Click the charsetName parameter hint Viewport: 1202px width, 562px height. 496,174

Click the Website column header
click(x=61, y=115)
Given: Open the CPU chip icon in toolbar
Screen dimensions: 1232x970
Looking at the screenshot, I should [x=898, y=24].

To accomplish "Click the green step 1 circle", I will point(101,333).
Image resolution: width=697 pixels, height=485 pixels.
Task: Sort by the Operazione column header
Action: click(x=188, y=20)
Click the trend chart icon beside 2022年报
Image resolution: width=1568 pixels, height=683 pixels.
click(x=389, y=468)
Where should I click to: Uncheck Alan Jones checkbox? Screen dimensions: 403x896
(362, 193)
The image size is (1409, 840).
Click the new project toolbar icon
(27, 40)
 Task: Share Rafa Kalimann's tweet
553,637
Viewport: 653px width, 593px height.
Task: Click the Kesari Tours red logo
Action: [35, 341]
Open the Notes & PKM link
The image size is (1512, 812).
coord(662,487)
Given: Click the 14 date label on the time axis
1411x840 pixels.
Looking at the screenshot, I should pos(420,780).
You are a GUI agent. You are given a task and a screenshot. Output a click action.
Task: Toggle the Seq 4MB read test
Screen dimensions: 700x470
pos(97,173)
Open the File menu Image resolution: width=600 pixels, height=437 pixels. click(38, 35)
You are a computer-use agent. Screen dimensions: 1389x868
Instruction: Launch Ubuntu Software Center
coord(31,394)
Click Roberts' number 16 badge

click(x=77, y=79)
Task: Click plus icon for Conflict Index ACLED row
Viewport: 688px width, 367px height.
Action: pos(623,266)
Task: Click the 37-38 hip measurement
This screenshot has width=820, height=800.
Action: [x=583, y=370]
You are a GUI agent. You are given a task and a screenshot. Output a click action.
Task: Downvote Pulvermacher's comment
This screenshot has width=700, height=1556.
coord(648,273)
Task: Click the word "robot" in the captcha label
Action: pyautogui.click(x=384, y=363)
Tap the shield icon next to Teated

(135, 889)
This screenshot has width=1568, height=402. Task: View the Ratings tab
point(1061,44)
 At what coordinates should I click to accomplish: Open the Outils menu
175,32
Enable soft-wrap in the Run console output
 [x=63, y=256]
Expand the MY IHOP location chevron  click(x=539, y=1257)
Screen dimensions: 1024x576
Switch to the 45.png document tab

AIM — Set out the records above as a Markdown table with the columns Row and Line, one numbered row per line, skipping blank lines.

FINAL RESULT —
| Row | Line |
|---|---|
| 1 | Click the charsetName parameter hint Viewport: 1202px width, 562px height. 496,174 |
| 2 | Click the Website column header |
| 3 | click(x=61, y=115) |
| 4 | Given: Open the CPU chip icon in toolbar |
| 5 | Screen dimensions: 1232x970 |
| 6 | Looking at the screenshot, I should [x=898, y=24]. |
| 7 | To accomplish "Click the green step 1 circle", I will point(101,333). |
| 8 | Image resolution: width=697 pixels, height=485 pixels. |
| 9 | Task: Sort by the Operazione column header |
| 10 | Action: click(x=188, y=20) |
| 11 | Click the trend chart icon beside 2022年报 |
| 12 | Image resolution: width=1568 pixels, height=683 pixels. |
| 13 | click(x=389, y=468) |
| 14 | Where should I click to: Uncheck Alan Jones checkbox? Screen dimensions: 403x896 |
| 15 | (362, 193) |
| 16 | The image size is (1409, 840). |
| 17 | Click the new project toolbar icon |
| 18 | (27, 40) |
| 19 |  Task: Share Rafa Kalimann's tweet |
| 20 | 553,637 |
| 21 | Viewport: 653px width, 593px height. |
| 22 | Task: Click the Kesari Tours red logo |
| 23 | Action: [35, 341] |
| 24 | Open the Notes & PKM link |
| 25 | The image size is (1512, 812). |
| 26 | coord(662,487) |
| 27 | Given: Click the 14 date label on the time axis |
| 28 | 1411x840 pixels. |
| 29 | Looking at the screenshot, I should pos(420,780). |
| 30 | You are a GUI agent. You are given a task and a screenshot. Output a click action. |
| 31 | Task: Toggle the Seq 4MB read test |
| 32 | Screen dimensions: 700x470 |
| 33 | pos(97,173) |
| 34 | Open the File menu Image resolution: width=600 pixels, height=437 pixels. click(38, 35) |
| 35 | You are a computer-use agent. Screen dimensions: 1389x868 |
| 36 | Instruction: Launch Ubuntu Software Center |
| 37 | coord(31,394) |
| 38 | Click Roberts' number 16 badge |
| 39 | click(x=77, y=79) |
| 40 | Task: Click plus icon for Conflict Index ACLED row |
| 41 | Viewport: 688px width, 367px height. |
| 42 | Action: pos(623,266) |
| 43 | Task: Click the 37-38 hip measurement |
| 44 | This screenshot has width=820, height=800. |
| 45 | Action: [x=583, y=370] |
| 46 | You are a GUI agent. You are given a task and a screenshot. Output a click action. |
| 47 | Task: Downvote Pulvermacher's comment |
| 48 | This screenshot has width=700, height=1556. |
| 49 | coord(648,273) |
| 50 | Task: Click the word "robot" in the captcha label |
| 51 | Action: pyautogui.click(x=384, y=363) |
| 52 | Tap the shield icon next to Teated |
| 53 | (135, 889) |
| 54 | This screenshot has width=1568, height=402. Task: View the Ratings tab |
| 55 | point(1061,44) |
| 56 |  At what coordinates should I click to accomplish: Open the Outils menu |
| 57 | 175,32 |
| 58 | Enable soft-wrap in the Run console output |
| 59 |  [x=63, y=256] |
| 60 | Expand the MY IHOP location chevron  click(x=539, y=1257) |
| 61 | Screen dimensions: 1024x576 |
| 62 | Switch to the 45.png document tab |